Finally we have an answer to the question: ‘How popular is Rupert Lowe’s party Restore?’ The answer is: ‘Less popular than the BNP.’ Despite swarming Makerfield with aggy canvassers barking ‘Nigel Farage is controlled opposition’, the party won just 6.8 percent of the vote. Back in the 2010 general election the oafish BNP got 7.4 per cent in Makerfield. Oh dear. Taxi for Rupert. Back to your cushy pad down south, sir.
That’s what happened to Restore in Makerfield: the collective hallucinations of the very online right crashed against the normalcy and decency of working-class Britain
The self-delusion of Restore’s digital minions felt almost malarial. Every day they made ever more feverish predictions about their imminent ascension to power. Some of them predicted they’d get more than 20 per cent in Makerfield. Lowe – or whoever runs his socials – was madly tweeting about all the things a ‘Restore government’ would do. Weed-head Elon Musk lapped it up while your average Brit was thinking: ‘Rupert who?’
Rarely has there existed a party so untethered from reality.
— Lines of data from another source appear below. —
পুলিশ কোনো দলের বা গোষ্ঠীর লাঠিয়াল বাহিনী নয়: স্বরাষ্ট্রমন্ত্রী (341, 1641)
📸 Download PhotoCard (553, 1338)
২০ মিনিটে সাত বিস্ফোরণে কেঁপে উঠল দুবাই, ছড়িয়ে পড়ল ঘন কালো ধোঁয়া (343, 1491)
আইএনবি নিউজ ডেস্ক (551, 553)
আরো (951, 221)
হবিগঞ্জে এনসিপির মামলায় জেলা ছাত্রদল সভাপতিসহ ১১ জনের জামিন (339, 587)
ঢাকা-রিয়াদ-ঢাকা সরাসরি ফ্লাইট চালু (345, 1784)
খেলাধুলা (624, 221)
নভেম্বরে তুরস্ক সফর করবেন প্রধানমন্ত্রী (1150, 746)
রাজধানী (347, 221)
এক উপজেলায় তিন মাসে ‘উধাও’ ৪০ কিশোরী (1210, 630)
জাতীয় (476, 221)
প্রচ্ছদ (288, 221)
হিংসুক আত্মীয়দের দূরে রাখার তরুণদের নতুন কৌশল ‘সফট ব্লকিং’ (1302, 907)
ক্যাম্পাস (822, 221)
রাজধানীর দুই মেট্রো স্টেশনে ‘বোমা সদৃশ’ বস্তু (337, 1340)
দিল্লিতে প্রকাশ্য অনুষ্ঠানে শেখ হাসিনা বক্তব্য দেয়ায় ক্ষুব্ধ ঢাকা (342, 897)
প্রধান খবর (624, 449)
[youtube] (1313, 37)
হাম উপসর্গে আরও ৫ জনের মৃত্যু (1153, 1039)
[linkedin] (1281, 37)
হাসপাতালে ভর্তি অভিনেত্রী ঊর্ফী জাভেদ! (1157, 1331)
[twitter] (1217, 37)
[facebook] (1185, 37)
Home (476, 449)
It’s normally the anorak left that engages in such lunatic self-deception, like when three men and a musty dog meet above a pub in Archway to plot the Dictatorship of the Proletariat. Now we had the same from the right: tweeters with Richard Lionheart as their profile pic outlining their plans for a Ministry of New Crusades to wage righteous war on the Islamic hordes. You’ll have to fly the parental nest first, boys.